# first electric recumbent trike.



## billym0404 (27 Jul 2017)

neally finished, put a legal 250w wheel on and glad i did as its a bit twitchy. had about 23mph on PAS and 18 on the trottle. and ive already tipped it once lol.


----------



## Rooster1 (27 Jul 2017)

that is amazing!


----------



## numbnuts (27 Jul 2017)

It need to be adjusted to get it down the the legal 15.5 MPH when using the throttle and no PAS


----------



## billym0404 (27 Jul 2017)

yes the lcd screen lets you do that. im just to lazy to adjust it. also ive found that the screens arnt that accurate. to be honest, its my first and i'm not keeping it long got 2 more on the way but i just wanted a bit mess about.


----------



## voyager (27 Jul 2017)

it's twitchy because you have increased the caster angle fitting a much bigger wheel 

regards Emma


----------



## voyager (27 Jul 2017)

■ DATASET RECORDS ■
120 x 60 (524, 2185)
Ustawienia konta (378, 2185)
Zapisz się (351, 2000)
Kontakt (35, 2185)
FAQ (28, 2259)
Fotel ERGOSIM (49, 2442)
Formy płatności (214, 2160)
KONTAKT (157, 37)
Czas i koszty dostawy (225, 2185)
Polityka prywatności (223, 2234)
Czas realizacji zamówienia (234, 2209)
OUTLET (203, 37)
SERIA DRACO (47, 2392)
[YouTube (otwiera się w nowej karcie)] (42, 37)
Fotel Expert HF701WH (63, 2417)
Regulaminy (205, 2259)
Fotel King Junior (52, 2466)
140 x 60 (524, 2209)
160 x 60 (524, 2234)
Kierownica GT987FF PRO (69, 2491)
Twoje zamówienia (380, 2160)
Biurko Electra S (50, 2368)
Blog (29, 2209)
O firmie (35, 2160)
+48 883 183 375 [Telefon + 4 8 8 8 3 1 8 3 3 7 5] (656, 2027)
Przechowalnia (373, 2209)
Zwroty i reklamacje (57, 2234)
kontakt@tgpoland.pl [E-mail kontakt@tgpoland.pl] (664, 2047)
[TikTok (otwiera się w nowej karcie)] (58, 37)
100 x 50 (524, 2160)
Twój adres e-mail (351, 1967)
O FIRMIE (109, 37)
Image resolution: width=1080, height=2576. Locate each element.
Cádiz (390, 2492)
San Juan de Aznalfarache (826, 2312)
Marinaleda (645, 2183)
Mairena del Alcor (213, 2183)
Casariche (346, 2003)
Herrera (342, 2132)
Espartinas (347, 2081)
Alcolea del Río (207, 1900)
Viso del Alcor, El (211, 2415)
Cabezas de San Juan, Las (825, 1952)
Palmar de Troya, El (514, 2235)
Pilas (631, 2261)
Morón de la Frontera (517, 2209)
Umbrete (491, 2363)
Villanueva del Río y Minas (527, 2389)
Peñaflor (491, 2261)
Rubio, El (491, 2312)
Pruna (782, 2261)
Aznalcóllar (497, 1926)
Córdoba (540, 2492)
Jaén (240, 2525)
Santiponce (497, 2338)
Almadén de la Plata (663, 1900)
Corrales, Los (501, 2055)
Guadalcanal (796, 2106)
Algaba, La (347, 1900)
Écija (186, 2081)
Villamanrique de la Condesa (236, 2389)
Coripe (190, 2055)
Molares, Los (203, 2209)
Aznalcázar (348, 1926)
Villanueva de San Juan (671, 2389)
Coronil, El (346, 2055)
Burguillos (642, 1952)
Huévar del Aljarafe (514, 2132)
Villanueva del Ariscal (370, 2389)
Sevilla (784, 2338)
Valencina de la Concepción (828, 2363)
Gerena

■ REQUIRED TASK ■
Copy the passage of the electric recumbent trike thread word for word, from "yes the lcd" to "bit mess about.".

■ SOLUTION FOR THIS TASK ■
yes the lcd screen lets you do that. im just to lazy to adjust it. also ive found that the screens arnt that accurate. to be honest, its my first and i'm not keeping it long got 2 more on the way but i just wanted a bit mess about.